_DIRECTIONS FOR THIS TASK_: The required output is the lines below from the line containing "You are a computer-use agent. The" to the line containing "Instruction: Click the Model column header", inclusive, retyped exactly. No other lines belong in it.

_RECORDS TO USE_:
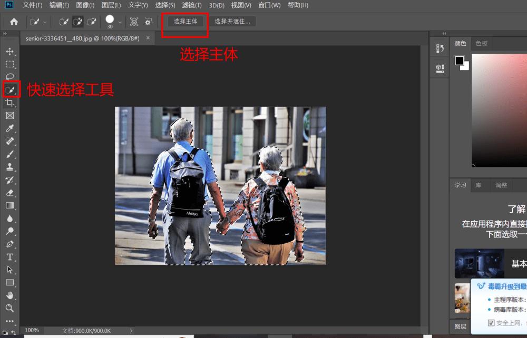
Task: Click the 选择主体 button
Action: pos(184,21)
--
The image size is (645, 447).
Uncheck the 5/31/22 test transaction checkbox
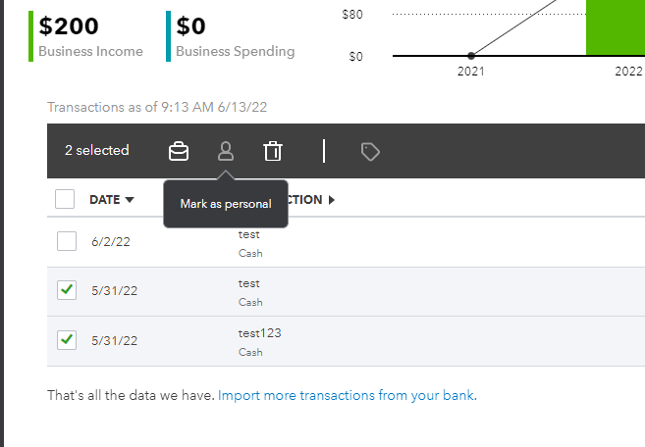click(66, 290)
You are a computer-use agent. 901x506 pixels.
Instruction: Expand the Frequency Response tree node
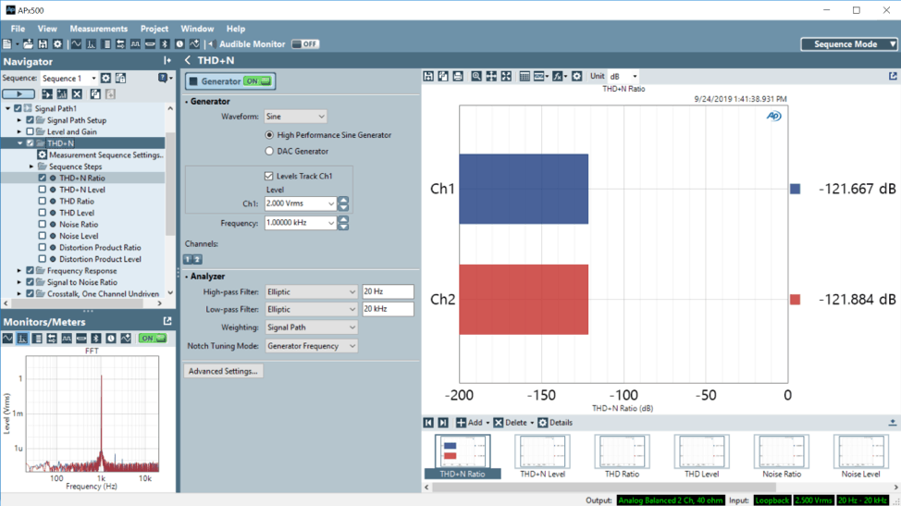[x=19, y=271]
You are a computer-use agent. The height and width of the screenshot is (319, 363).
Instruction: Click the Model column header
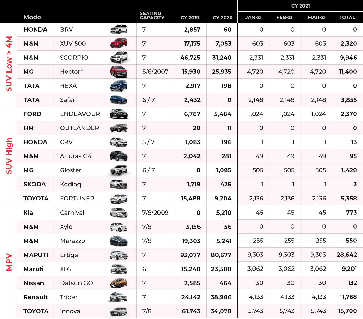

_ANSWER SPACE_:
You are a computer-use agent. The height and width of the screenshot is (319, 363).
Instruction: Click the Model column header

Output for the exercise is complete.